An Estimation Proceeding Thyroid Maladies in Prenatal Period

Zahra Azizi^*
*Correspondence: Zahra Azizi, Department of Gynecologic Oncology, Poznan University of Medical Sciences, Poznan, Poland, Email:

Introduction

The coordination and operation of several developmental processes are necessary for the function, synthesis, and secretion of thyroid hormone. Any stage of this process can experience dysfunction. The maturation, differentiation, and cell migration of the thyroid gland itself are required processes. The hypothalamic-pituitary-thyroid axis must mature properly, and the thyroid gland must reach sexual maturity, according to the systemicendocrine perspective. The foetal thyroid gland reaches maturity at around 11–12 weeks of gestation, but thyroid hormone is not secreted until the middle of the second trimester, at about 16–17 weeks. Given that the foetal central nervous system (CNS) develops during the first trimester, an adequate source of maternal thyroid hormone is necessary prior to this period. Numerous studies on animals have demonstrated that the placental barrier is permeable to maternal thyroid hormones.
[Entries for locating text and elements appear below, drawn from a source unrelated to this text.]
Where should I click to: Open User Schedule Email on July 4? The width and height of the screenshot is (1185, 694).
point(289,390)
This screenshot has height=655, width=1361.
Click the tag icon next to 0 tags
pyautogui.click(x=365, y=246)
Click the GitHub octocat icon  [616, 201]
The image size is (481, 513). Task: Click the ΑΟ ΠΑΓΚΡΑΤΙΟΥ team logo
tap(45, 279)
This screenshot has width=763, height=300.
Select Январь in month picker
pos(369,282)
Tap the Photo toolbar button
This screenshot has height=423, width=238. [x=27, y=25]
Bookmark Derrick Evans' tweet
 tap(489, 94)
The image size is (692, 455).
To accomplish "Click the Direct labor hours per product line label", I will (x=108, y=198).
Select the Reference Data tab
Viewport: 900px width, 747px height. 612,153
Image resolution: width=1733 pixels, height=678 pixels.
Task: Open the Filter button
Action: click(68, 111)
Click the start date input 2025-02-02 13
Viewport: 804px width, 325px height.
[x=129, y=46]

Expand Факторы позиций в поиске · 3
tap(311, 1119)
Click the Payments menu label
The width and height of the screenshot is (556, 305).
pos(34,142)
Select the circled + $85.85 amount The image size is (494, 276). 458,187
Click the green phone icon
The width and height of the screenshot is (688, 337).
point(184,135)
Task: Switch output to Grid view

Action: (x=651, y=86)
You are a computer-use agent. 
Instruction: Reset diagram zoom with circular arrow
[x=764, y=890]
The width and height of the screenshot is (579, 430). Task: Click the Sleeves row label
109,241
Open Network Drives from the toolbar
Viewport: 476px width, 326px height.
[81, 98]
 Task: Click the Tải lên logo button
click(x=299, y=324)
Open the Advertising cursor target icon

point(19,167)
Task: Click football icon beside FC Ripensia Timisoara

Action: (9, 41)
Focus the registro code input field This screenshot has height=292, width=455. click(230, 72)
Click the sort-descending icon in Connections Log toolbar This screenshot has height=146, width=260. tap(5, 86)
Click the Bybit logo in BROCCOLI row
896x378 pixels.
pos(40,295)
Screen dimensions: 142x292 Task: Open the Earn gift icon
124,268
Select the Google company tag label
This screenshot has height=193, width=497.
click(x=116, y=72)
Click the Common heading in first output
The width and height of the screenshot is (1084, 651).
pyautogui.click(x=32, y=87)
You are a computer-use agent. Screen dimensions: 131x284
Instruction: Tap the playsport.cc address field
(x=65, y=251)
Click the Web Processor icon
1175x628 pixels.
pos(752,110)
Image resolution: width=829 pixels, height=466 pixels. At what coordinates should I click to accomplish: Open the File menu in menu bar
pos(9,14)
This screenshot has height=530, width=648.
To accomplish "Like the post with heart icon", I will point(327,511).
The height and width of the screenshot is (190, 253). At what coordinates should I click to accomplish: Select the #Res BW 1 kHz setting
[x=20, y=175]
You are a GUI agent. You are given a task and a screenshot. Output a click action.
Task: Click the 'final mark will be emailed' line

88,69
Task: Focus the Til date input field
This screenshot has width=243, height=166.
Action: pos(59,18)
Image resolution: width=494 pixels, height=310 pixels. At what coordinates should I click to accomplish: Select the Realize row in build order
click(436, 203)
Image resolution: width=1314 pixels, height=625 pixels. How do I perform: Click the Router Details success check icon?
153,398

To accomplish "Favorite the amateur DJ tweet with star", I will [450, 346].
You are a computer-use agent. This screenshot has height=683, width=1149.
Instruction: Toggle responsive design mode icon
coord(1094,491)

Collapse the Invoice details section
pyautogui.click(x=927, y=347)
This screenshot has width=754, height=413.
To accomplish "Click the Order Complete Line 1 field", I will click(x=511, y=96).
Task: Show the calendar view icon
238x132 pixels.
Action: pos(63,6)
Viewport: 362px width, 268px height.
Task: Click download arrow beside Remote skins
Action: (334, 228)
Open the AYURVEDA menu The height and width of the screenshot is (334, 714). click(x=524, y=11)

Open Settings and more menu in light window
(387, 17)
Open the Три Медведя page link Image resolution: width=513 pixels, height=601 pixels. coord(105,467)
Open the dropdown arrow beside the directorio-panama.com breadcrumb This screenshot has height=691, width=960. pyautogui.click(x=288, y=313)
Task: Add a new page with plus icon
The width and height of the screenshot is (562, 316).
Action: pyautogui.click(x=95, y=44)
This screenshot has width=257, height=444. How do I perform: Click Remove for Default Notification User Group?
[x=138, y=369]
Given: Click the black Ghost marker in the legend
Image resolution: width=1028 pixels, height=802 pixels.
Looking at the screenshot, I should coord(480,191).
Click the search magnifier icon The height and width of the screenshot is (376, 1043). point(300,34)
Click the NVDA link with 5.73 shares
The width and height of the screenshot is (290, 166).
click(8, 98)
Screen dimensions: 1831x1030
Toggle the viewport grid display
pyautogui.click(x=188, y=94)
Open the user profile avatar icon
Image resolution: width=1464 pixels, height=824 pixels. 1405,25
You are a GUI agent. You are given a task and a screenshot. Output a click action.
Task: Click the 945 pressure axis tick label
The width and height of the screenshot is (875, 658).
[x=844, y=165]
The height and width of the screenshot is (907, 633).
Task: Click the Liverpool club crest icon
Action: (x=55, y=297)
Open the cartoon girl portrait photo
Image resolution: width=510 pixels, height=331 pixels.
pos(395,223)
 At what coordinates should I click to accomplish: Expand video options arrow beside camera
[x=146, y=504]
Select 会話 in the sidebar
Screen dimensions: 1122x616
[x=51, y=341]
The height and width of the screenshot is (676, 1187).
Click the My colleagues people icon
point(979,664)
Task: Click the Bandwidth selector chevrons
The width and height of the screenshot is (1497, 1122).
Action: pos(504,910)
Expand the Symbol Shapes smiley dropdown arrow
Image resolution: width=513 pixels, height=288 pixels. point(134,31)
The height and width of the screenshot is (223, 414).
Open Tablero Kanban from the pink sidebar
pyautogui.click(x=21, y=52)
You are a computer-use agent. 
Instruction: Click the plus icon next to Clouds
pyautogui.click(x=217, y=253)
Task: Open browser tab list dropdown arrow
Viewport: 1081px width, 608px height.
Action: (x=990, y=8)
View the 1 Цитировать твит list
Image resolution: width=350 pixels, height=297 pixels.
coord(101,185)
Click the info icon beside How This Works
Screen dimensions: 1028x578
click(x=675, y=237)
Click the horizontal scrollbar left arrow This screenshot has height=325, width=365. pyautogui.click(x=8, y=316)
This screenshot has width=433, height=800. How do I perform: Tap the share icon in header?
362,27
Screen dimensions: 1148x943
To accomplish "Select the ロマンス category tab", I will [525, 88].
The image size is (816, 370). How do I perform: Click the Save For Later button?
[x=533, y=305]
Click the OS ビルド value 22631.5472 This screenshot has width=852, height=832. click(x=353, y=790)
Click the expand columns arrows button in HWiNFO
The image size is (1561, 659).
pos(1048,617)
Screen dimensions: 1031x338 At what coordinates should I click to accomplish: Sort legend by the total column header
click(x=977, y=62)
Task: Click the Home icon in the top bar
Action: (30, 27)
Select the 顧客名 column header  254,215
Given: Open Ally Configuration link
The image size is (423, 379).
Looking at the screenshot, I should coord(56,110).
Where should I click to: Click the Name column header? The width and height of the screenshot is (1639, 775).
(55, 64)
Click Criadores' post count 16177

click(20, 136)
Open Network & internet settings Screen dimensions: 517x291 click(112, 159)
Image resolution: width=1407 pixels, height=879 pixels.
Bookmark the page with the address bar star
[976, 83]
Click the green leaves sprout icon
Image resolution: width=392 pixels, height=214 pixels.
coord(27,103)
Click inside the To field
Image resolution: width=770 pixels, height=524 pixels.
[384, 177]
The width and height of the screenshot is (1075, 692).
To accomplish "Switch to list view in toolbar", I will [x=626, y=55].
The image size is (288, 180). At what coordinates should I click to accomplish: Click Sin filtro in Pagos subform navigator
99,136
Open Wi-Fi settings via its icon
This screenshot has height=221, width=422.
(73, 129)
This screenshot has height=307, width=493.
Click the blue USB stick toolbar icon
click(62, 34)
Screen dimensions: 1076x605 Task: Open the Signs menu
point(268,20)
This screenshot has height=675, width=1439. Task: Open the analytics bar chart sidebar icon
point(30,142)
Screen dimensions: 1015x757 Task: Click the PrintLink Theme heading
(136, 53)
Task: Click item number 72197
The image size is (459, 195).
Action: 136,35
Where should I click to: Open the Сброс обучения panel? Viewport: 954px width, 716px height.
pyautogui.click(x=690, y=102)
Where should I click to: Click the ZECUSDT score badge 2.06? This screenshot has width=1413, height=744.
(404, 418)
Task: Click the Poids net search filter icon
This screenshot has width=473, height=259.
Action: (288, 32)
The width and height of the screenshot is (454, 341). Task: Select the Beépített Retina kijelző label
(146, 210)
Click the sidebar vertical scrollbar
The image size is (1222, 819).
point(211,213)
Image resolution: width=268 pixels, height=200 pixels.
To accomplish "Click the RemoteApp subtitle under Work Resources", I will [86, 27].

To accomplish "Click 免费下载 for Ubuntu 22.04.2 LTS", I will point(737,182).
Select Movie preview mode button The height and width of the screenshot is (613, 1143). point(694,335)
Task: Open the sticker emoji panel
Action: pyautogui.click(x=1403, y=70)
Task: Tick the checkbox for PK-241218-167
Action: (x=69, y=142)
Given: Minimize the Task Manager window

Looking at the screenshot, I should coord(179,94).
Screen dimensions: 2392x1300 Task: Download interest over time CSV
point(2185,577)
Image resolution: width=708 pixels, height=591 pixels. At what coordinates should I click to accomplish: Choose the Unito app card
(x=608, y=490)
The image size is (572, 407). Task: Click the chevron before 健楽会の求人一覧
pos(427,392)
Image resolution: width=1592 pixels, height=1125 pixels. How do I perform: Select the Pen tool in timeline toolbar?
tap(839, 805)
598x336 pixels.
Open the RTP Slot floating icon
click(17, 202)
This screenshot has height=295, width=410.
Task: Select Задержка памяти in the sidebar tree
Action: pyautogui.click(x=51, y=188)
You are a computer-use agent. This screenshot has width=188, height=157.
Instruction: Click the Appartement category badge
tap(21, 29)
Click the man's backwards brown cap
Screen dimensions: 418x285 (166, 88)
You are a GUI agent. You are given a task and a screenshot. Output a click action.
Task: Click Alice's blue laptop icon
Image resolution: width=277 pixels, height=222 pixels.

In addition, the placenta contains deiodinases that can convert T4 to T3. Cretiny, which manifests as deaf-mutism, mental retardation, and spasticity, is a result of low thyroid hormone levels during foetal development in populations with severe maternal hypothyroidism [1].

Cretinism, which is characterised by severely stunted physical growth and mental disabilities, can result from congenital hypothyroidism. Dysgenesis, hypoplastic thyroid, pituitary dysfunction, normal thyroid tissue with dysfunctional thyroid hormone production, and absence of the thyroid gland are all possible causes of congenital hypothyroidism (dyshormonogenesis) [2].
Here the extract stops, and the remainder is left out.